● TASK REQUIREMENTS: Set down all of the data exactly. Pictures stay out of the copy.

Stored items

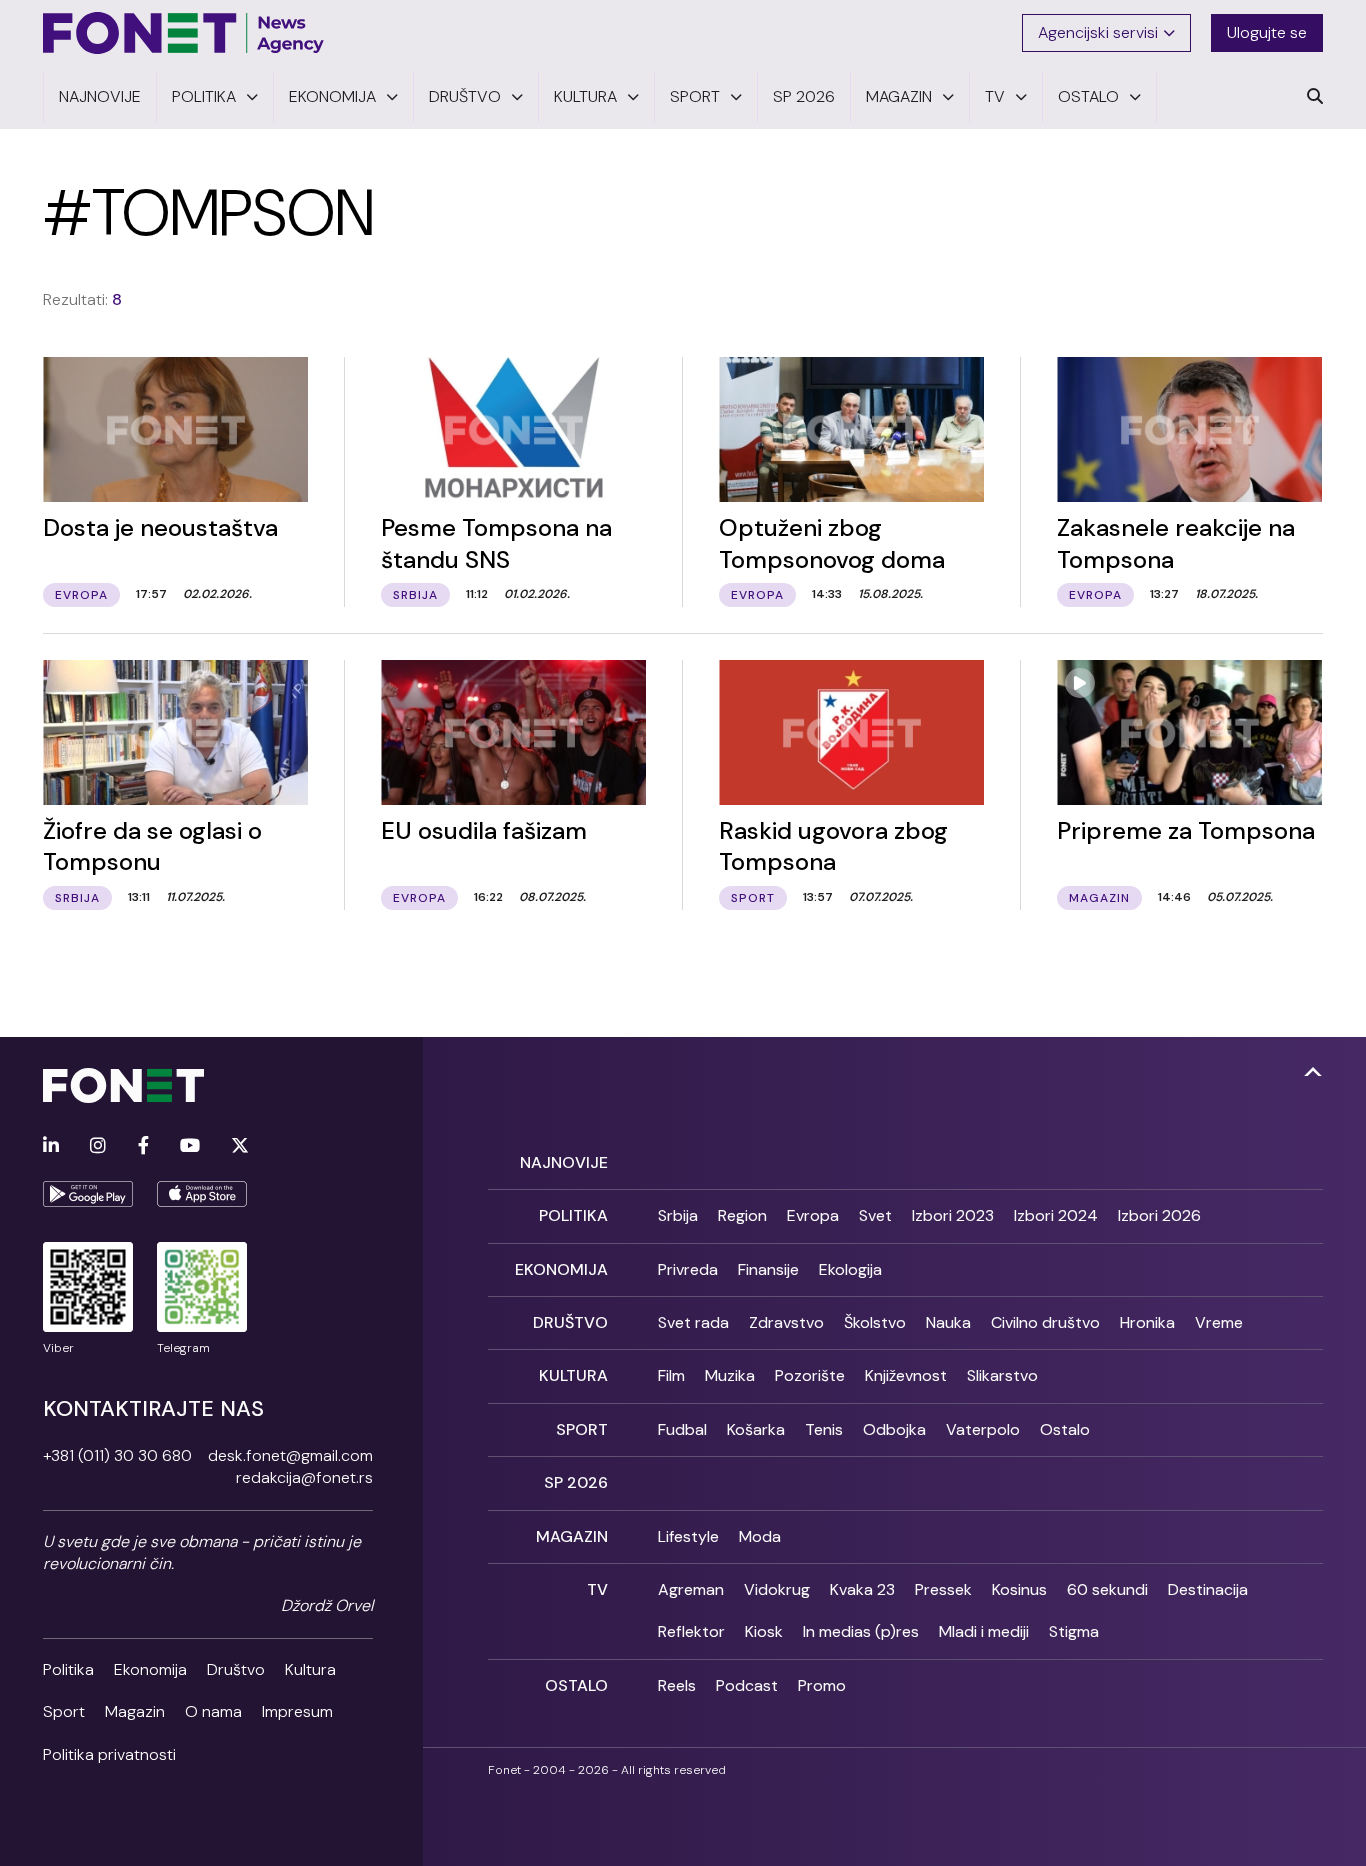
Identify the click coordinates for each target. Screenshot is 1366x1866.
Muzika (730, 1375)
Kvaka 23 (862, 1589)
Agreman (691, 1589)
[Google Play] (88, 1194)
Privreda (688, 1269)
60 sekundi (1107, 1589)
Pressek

● ANSWER SECTION:
Identify the click coordinates for each target. Screenshot is 1366x1866.
Muzika (730, 1375)
Kvaka 23 (862, 1589)
Agreman (691, 1589)
[Google Play] (88, 1194)
Privreda (688, 1269)
60 sekundi (1107, 1589)
Pressek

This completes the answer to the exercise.